Quality Leadership: Risk Analysis as Quality Advocacy

Getting Started — October 6, 2021

Communicating about quality is the job of quality leaders, in formal or informal roles. The degree to which you will be heard as a quality leader depends on both what and how you communicate. It can be tempting to show off the depth of your quality experience and knowledge during these opportunities to communicate with business leaders or managers in the company. However, you are most likely to be heard if you can communicate impact that can be readily understood based on quantitative measures of the business impact of quality risks, including lost sales, increased support calls, or increased costs fixing problems that cannot be spent on new development.

All of those business impacts can be understood and communicated as quality risks. This article will tell you how to talk about quality risks to uphold product quality and exercise quality leadership in your organization, using the language of business stakeholders for maximum efficacy.

What Is a Risk in the Context of the Desired Business Outcome?

Investopedia defines business risk as “the exposure a company has to factor(s) that lower its profits or lead it to fail.”  Software leaders face a number of business risks that cause high levels of concern and drive strategy decisions that impact the day to day. What are the key risks that your leadership team feels the business faces? In order to get traction on the quality risks you encounter, you need to understand what your company perceives as their biggest risks, and relate your quality concerns to these risk areas.

Finding and Communicating the Most Impactful Risks

Once you have an understanding of the key risks that face your business, you can gather more context around the costs of risks becoming reality. You can gather data from past risks that have become reality by looking through customer complaints in the form of support tickets, customer reviews, or other evidence of impact. Then, you can learn more about the cost of the impact by speaking with support people on the amount of time they spent on tickets related to a certain problem. How much does a support person cost, and how many support people does it take to mitigate and resolve failures that did not need to happen in the first place?

Then there is the impact on sales. Sales teams keep data on the reasons a sale did not go through, or was not as robust as they expected. Reaching out to sales teams to see if major failures had a sales impact is another source of data to understand the kinds of risks that have impacted business performance.

Finally, there are developer costs of major failures. These costs include time to diagnose, contain, understand, and fix the failure in the moment, and then all efforts and re-work needed to remedy against the same or similar failure happening in the future.

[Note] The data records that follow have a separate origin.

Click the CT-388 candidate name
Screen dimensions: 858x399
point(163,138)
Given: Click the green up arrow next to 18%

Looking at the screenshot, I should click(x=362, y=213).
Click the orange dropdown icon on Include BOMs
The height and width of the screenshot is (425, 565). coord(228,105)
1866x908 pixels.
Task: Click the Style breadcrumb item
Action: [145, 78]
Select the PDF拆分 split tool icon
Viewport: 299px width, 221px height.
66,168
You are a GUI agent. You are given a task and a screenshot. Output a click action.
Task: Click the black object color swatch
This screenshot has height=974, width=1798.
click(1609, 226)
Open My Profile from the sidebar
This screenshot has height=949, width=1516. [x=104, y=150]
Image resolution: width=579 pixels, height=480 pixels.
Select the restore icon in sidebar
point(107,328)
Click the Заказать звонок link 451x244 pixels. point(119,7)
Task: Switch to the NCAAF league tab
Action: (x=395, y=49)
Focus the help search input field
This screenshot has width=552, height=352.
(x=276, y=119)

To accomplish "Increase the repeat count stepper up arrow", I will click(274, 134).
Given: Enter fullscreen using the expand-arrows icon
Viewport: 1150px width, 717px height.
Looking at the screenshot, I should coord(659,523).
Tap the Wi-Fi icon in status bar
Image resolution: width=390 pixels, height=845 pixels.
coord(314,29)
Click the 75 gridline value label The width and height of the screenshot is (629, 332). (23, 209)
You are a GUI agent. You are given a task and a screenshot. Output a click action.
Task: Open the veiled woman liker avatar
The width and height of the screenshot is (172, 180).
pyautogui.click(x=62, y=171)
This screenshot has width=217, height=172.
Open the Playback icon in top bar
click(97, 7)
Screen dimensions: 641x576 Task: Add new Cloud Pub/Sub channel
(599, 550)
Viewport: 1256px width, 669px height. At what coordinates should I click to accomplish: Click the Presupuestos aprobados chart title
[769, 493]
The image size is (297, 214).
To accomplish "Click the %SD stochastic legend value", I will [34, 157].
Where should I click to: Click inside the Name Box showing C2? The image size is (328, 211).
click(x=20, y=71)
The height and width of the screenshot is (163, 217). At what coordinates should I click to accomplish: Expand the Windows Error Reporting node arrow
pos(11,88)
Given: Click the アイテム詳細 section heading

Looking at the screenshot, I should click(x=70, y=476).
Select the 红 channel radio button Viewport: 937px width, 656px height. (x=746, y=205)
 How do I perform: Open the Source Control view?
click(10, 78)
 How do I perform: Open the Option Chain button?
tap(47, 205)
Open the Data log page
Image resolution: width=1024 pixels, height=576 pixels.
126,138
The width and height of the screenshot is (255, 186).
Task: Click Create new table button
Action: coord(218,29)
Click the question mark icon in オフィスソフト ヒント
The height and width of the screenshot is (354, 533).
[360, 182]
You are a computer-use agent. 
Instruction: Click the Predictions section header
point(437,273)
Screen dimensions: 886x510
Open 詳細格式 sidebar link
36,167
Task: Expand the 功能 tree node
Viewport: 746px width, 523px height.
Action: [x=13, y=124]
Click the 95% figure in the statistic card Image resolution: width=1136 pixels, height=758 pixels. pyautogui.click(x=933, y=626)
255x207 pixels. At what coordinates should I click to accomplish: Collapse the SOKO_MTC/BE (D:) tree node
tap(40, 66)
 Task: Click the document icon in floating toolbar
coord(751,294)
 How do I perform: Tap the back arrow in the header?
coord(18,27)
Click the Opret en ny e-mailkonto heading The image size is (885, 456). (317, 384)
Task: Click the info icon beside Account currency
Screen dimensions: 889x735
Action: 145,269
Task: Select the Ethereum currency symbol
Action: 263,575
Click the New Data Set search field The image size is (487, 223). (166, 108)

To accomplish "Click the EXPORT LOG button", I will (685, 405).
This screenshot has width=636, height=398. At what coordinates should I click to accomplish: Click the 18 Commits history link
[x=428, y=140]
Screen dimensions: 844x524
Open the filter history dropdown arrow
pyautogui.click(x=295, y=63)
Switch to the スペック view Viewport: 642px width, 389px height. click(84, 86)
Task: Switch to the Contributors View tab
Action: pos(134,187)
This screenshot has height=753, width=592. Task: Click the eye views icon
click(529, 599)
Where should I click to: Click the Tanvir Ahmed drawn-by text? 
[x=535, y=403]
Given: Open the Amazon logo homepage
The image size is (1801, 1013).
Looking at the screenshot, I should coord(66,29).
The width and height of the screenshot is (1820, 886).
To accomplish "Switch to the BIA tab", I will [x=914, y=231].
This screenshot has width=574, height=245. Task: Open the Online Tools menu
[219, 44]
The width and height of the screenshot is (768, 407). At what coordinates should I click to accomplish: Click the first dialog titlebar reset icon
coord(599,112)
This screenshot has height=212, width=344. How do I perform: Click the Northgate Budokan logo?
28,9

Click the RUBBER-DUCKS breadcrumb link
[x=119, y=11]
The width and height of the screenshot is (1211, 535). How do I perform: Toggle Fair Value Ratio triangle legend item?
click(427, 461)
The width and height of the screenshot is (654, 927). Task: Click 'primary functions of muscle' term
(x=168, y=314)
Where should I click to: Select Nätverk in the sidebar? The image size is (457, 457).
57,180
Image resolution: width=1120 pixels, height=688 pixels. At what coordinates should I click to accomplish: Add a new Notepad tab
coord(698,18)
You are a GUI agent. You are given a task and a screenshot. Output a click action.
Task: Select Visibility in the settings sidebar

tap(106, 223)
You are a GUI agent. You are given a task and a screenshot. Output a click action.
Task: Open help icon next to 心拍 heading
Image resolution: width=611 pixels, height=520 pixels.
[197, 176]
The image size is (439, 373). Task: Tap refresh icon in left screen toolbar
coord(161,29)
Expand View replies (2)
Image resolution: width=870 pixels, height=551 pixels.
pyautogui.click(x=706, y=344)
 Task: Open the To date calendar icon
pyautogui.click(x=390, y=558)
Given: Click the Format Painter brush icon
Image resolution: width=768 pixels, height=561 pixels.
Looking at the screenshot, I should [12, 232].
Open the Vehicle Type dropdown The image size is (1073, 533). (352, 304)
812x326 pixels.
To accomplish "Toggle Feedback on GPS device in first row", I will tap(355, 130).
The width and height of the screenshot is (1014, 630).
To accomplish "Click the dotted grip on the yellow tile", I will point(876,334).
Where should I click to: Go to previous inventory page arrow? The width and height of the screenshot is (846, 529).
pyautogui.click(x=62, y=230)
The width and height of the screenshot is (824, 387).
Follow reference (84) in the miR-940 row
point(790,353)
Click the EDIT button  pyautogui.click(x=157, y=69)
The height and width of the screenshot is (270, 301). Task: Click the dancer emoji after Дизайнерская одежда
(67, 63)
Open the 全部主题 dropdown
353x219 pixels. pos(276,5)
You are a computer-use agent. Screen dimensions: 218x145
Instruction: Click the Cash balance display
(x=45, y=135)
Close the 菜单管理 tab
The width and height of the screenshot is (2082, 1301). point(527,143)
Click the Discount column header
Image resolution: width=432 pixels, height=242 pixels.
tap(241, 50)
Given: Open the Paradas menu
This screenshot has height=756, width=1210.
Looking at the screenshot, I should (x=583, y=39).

Using these methods and others, you can begin to determine the business costs of software quality problems.

Using Risk Learning to Determine What’s Most Important

Understanding the way that failures and risk impact the business, and knowing what risks the business is most concerned about, can help you understand what risks you will have the most ease in raising successfully. You can use a basic risk matrix to prioritize all the risks you see, based on the probability of failure, and the impact of the failure on the business. You can assign high levels of complexity and iterate on this basic formula; there are many software solutions that allow for this. However, to start prioritizing risks and level-set for internal conversations, I have found the basic formula quite effective.

Here is the basic formula for calculating a basic risk score:

total risk = probability of failure x impact of failure

The scale I have used for each level when I have used the basic formula:

Risk LevelProbability of FailureImpact of Failure
Low11
Medium22
High33

A google search about calculating risk scores yields several variations on this formula, which may give you ideas about what will work best in your organization.

How Much Should I Communicate?

As quality professionals, it’s really tempting to communicate all the risks, because we understand how each presents a suboptimal user experience. Yet, brain science research has shown that people can only hold three to four things in their conscious mind at the same time. To make the most of our time with business leaders, we must focus on the top three or four risks to the project. This means communicating clearly and succinctly about the most critical risks and using face-to-face conversation time to advocate for why those risks need to be addressed. Other risks should be recorded and acknowledged in a ticketing system, work plan, or other documentation, but should not be enumerated during face-to-face time.

To communicate in a memorable way, find the most impactful customer stories connected to the cost that failures have caused the business. Research shows that storytelling is a key way to move people, and finding ways to combine quantitative cost data with stories can reinforce the need to address critical quality risk.

Finally, put together your findings in a report or communication that is short and to the point. Most people don’t pay attention beyond 2 or 3 slides or one page of a report; they want the bite-sized version of the problem, along with potential solutions that fit into the needs of the business. Clear, concise presentations will help provide the visual material to support your cost facts and customer stories.

Advocating for quality is an art and a skill. Prioritizing and communicating quality risks based on past business failures, costs, and current business concerns can help you to tell the right stories to make sure that major quality issues don’t slip through the cracks.